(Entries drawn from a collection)

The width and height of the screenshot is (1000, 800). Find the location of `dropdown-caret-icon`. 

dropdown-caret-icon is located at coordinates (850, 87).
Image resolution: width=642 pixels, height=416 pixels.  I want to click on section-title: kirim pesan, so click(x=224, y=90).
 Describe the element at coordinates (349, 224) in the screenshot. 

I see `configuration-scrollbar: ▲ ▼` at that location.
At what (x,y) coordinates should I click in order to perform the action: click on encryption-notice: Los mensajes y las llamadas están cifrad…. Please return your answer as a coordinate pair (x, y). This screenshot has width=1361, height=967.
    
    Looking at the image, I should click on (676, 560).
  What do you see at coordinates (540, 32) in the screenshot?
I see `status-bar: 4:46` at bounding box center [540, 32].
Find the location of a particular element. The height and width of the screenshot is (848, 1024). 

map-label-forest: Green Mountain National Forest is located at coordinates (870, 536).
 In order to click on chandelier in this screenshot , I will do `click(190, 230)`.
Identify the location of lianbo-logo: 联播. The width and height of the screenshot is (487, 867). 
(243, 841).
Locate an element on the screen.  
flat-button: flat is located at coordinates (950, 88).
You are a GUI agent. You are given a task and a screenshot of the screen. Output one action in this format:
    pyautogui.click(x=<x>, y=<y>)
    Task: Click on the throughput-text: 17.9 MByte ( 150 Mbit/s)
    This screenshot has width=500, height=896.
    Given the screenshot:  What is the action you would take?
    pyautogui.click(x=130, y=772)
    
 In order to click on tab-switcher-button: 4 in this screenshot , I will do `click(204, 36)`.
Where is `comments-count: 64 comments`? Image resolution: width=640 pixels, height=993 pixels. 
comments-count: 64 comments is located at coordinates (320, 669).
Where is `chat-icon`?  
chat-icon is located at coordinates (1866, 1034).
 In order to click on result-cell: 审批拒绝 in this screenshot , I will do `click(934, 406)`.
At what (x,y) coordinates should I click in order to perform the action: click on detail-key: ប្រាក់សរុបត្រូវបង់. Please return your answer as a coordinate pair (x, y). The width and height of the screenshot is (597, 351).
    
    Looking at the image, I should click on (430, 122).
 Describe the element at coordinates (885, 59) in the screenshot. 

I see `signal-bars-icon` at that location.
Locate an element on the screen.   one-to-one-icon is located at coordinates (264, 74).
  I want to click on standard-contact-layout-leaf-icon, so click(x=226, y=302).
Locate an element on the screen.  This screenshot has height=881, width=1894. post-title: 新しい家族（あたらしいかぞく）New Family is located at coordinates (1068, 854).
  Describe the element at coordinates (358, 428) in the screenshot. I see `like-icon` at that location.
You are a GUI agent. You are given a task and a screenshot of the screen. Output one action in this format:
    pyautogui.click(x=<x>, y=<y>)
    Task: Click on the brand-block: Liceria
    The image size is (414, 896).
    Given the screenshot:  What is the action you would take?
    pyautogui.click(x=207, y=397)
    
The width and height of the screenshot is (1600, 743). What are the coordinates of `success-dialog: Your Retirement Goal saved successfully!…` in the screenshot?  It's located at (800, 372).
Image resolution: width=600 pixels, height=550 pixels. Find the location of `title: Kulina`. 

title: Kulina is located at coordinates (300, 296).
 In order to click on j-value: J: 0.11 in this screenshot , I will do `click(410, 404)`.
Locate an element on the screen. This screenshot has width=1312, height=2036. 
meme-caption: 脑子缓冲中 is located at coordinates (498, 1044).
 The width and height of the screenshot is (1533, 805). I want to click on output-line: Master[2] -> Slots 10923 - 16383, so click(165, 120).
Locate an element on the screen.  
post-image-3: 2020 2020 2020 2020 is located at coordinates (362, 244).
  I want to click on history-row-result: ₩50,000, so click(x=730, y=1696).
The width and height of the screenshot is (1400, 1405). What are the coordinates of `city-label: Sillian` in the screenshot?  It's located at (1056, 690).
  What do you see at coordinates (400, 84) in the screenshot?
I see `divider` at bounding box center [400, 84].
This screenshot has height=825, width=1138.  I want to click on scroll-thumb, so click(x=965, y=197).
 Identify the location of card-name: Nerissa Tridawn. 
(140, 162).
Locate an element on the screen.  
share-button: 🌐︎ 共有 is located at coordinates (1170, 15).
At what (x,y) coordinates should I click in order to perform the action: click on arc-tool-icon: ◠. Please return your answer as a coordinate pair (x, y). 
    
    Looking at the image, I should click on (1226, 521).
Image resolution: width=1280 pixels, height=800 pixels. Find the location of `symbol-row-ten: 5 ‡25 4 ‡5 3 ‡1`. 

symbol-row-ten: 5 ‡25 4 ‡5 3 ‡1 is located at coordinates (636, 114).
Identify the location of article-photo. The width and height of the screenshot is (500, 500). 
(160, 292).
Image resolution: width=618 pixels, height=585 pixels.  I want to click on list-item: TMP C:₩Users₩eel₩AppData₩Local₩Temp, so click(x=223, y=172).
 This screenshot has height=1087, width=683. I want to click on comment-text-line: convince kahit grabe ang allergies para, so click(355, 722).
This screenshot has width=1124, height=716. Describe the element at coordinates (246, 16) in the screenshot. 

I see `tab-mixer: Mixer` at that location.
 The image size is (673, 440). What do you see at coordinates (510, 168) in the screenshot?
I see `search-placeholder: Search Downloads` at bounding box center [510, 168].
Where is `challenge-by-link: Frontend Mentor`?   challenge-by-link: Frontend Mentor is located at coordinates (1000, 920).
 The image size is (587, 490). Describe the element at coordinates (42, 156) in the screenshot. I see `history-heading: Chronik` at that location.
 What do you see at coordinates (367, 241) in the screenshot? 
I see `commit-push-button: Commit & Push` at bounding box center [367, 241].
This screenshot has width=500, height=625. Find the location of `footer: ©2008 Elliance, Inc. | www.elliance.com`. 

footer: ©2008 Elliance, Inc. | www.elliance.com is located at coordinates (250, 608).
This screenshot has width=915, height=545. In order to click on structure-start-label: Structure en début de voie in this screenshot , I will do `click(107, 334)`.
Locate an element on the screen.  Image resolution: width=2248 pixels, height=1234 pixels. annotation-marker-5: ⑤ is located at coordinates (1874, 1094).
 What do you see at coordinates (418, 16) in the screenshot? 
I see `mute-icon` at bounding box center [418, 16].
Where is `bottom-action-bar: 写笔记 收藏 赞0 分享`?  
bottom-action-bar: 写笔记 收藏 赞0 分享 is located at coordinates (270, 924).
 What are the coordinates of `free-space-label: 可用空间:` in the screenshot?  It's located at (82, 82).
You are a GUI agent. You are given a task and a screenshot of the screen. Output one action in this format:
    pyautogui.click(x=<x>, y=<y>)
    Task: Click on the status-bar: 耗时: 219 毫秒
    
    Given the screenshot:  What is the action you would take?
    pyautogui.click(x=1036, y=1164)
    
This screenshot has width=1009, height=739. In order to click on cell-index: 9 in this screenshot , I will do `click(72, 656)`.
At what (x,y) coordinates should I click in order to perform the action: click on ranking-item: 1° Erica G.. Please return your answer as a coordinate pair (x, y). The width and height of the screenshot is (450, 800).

_Activity:_
Could you switch each "GUI agent" in the rows above to "screen assistant" and leave everything else unchanged?

_Answer for this exercise:_
The width and height of the screenshot is (1000, 800). Find the location of `dropdown-caret-icon`. 

dropdown-caret-icon is located at coordinates (850, 87).
Image resolution: width=642 pixels, height=416 pixels.  I want to click on section-title: kirim pesan, so click(x=224, y=90).
 Describe the element at coordinates (349, 224) in the screenshot. 

I see `configuration-scrollbar: ▲ ▼` at that location.
At what (x,y) coordinates should I click in order to perform the action: click on encryption-notice: Los mensajes y las llamadas están cifrad…. Please return your answer as a coordinate pair (x, y). This screenshot has width=1361, height=967.
    
    Looking at the image, I should click on (676, 560).
  What do you see at coordinates (540, 32) in the screenshot?
I see `status-bar: 4:46` at bounding box center [540, 32].
Find the location of a particular element. The height and width of the screenshot is (848, 1024). 

map-label-forest: Green Mountain National Forest is located at coordinates (870, 536).
 In order to click on chandelier in this screenshot , I will do `click(190, 230)`.
Identify the location of lianbo-logo: 联播. The width and height of the screenshot is (487, 867). 
(243, 841).
Locate an element on the screen.  
flat-button: flat is located at coordinates (950, 88).
You are a screen assistant. You are given a task and a screenshot of the screen. Output one action in this format:
    pyautogui.click(x=<x>, y=<y>)
    Task: Click on the throughput-text: 17.9 MByte ( 150 Mbit/s)
    This screenshot has width=500, height=896.
    Given the screenshot:  What is the action you would take?
    pyautogui.click(x=130, y=772)
    
 In order to click on tab-switcher-button: 4 in this screenshot , I will do `click(204, 36)`.
Where is `comments-count: 64 comments`? Image resolution: width=640 pixels, height=993 pixels. 
comments-count: 64 comments is located at coordinates (320, 669).
Where is `chat-icon`?  
chat-icon is located at coordinates (1866, 1034).
 In order to click on result-cell: 审批拒绝 in this screenshot , I will do `click(934, 406)`.
At what (x,y) coordinates should I click in order to perform the action: click on detail-key: ប្រាក់សរុបត្រូវបង់. Please return your answer as a coordinate pair (x, y). The width and height of the screenshot is (597, 351).
    
    Looking at the image, I should click on (430, 122).
 Describe the element at coordinates (885, 59) in the screenshot. 

I see `signal-bars-icon` at that location.
Locate an element on the screen.   one-to-one-icon is located at coordinates (264, 74).
  I want to click on standard-contact-layout-leaf-icon, so click(x=226, y=302).
Locate an element on the screen.  This screenshot has height=881, width=1894. post-title: 新しい家族（あたらしいかぞく）New Family is located at coordinates (1068, 854).
  Describe the element at coordinates (358, 428) in the screenshot. I see `like-icon` at that location.
You are a screen assistant. You are given a task and a screenshot of the screen. Output one action in this format:
    pyautogui.click(x=<x>, y=<y>)
    Task: Click on the brand-block: Liceria
    The image size is (414, 896).
    Given the screenshot:  What is the action you would take?
    pyautogui.click(x=207, y=397)
    
The width and height of the screenshot is (1600, 743). What are the coordinates of `success-dialog: Your Retirement Goal saved successfully!…` in the screenshot?  It's located at (800, 372).
Image resolution: width=600 pixels, height=550 pixels. Find the location of `title: Kulina`. 

title: Kulina is located at coordinates (300, 296).
 In order to click on j-value: J: 0.11 in this screenshot , I will do `click(410, 404)`.
Locate an element on the screen. This screenshot has width=1312, height=2036. 
meme-caption: 脑子缓冲中 is located at coordinates (498, 1044).
 The width and height of the screenshot is (1533, 805). I want to click on output-line: Master[2] -> Slots 10923 - 16383, so click(165, 120).
Locate an element on the screen.  
post-image-3: 2020 2020 2020 2020 is located at coordinates (362, 244).
  I want to click on history-row-result: ₩50,000, so click(x=730, y=1696).
The width and height of the screenshot is (1400, 1405). What are the coordinates of `city-label: Sillian` in the screenshot?  It's located at (1056, 690).
  What do you see at coordinates (400, 84) in the screenshot?
I see `divider` at bounding box center [400, 84].
This screenshot has height=825, width=1138.  I want to click on scroll-thumb, so click(x=965, y=197).
 Identify the location of card-name: Nerissa Tridawn. 
(140, 162).
Locate an element on the screen.  
share-button: 🌐︎ 共有 is located at coordinates (1170, 15).
At what (x,y) coordinates should I click in order to perform the action: click on arc-tool-icon: ◠. Please return your answer as a coordinate pair (x, y). 
    
    Looking at the image, I should click on (1226, 521).
Image resolution: width=1280 pixels, height=800 pixels. Find the location of `symbol-row-ten: 5 ‡25 4 ‡5 3 ‡1`. 

symbol-row-ten: 5 ‡25 4 ‡5 3 ‡1 is located at coordinates (636, 114).
Identify the location of article-photo. The width and height of the screenshot is (500, 500). 
(160, 292).
Image resolution: width=618 pixels, height=585 pixels.  I want to click on list-item: TMP C:₩Users₩eel₩AppData₩Local₩Temp, so click(x=223, y=172).
 This screenshot has height=1087, width=683. I want to click on comment-text-line: convince kahit grabe ang allergies para, so click(355, 722).
This screenshot has width=1124, height=716. Describe the element at coordinates (246, 16) in the screenshot. 

I see `tab-mixer: Mixer` at that location.
 The image size is (673, 440). What do you see at coordinates (510, 168) in the screenshot?
I see `search-placeholder: Search Downloads` at bounding box center [510, 168].
Where is `challenge-by-link: Frontend Mentor`?   challenge-by-link: Frontend Mentor is located at coordinates (1000, 920).
 The image size is (587, 490). Describe the element at coordinates (42, 156) in the screenshot. I see `history-heading: Chronik` at that location.
 What do you see at coordinates (367, 241) in the screenshot? 
I see `commit-push-button: Commit & Push` at bounding box center [367, 241].
This screenshot has width=500, height=625. Find the location of `footer: ©2008 Elliance, Inc. | www.elliance.com`. 

footer: ©2008 Elliance, Inc. | www.elliance.com is located at coordinates (250, 608).
This screenshot has width=915, height=545. In order to click on structure-start-label: Structure en début de voie in this screenshot , I will do `click(107, 334)`.
Locate an element on the screen.  Image resolution: width=2248 pixels, height=1234 pixels. annotation-marker-5: ⑤ is located at coordinates (1874, 1094).
 What do you see at coordinates (418, 16) in the screenshot? 
I see `mute-icon` at bounding box center [418, 16].
Where is `bottom-action-bar: 写笔记 收藏 赞0 分享`?  
bottom-action-bar: 写笔记 收藏 赞0 分享 is located at coordinates (270, 924).
 What are the coordinates of `free-space-label: 可用空间:` in the screenshot?  It's located at (82, 82).
You are a screen assistant. You are given a task and a screenshot of the screen. Output one action in this format:
    pyautogui.click(x=<x>, y=<y>)
    Task: Click on the status-bar: 耗时: 219 毫秒
    
    Given the screenshot:  What is the action you would take?
    pyautogui.click(x=1036, y=1164)
    
This screenshot has width=1009, height=739. In order to click on cell-index: 9 in this screenshot , I will do `click(72, 656)`.
At what (x,y) coordinates should I click in order to perform the action: click on ranking-item: 1° Erica G.. Please return your answer as a coordinate pair (x, y). The width and height of the screenshot is (450, 800).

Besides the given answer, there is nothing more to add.